In 2002, after several years of research and development to create a robotic kiosk, Gower Smith, a serial entrepreneur, founded ZoomSystems (New Zoom, Inc.). Two years later, in 2004, ZoomSystems partnered with Sanyo to develop an automated delivery hardware system and developed the software that operates each ZoomShop. The typical ZoomShop allows the consumer to purchase products using a touch screen interface. Once a product is purchased, the robotic arm delivers it into the pickup box and charges the consumer's credit card.

Each ZoomShop is designed to scale onto the Internet-ready, networked platform.

In October 2006, ZoomSystems entered into an agreement with Federated Department Stores to test more than 100 ZoomShops within retailer Macy's. After the test, Macy's decided to roll out e-Spot ZoomShops as a replacement for the Electronics department in over 400 locations. Over 100 Best Buy Express ZoomShops have rolled out into airports and malls across the U.S. carrying products from Apple and many other electronics brands.

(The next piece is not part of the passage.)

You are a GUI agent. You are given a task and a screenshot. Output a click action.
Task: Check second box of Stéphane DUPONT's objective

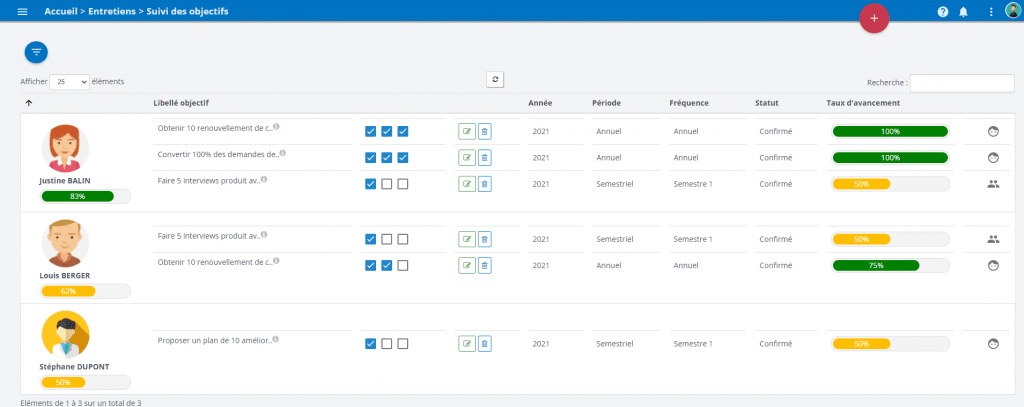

In 2007 ZoomSystems was recognized by Deloitte as the number 2 fastest growing company in Silicon Valley. This was based on 5 year audited financials and the company continued to grow revenues over the following 5 years. Gower Smith handed off CEO responsibility in 2011 and he co-founded Swyft, Inc in 2013.

In September 2015, ZoomSystems entered into Chapter 11 bankruptcy protection. The documents were filed in the U.S bankruptcy court in San Francisco. In December 2015, ZoomSystems emerged from bankruptcy with new financing and under new ownership. In November 2017 Swyft, Inc acquired ZoomSystems.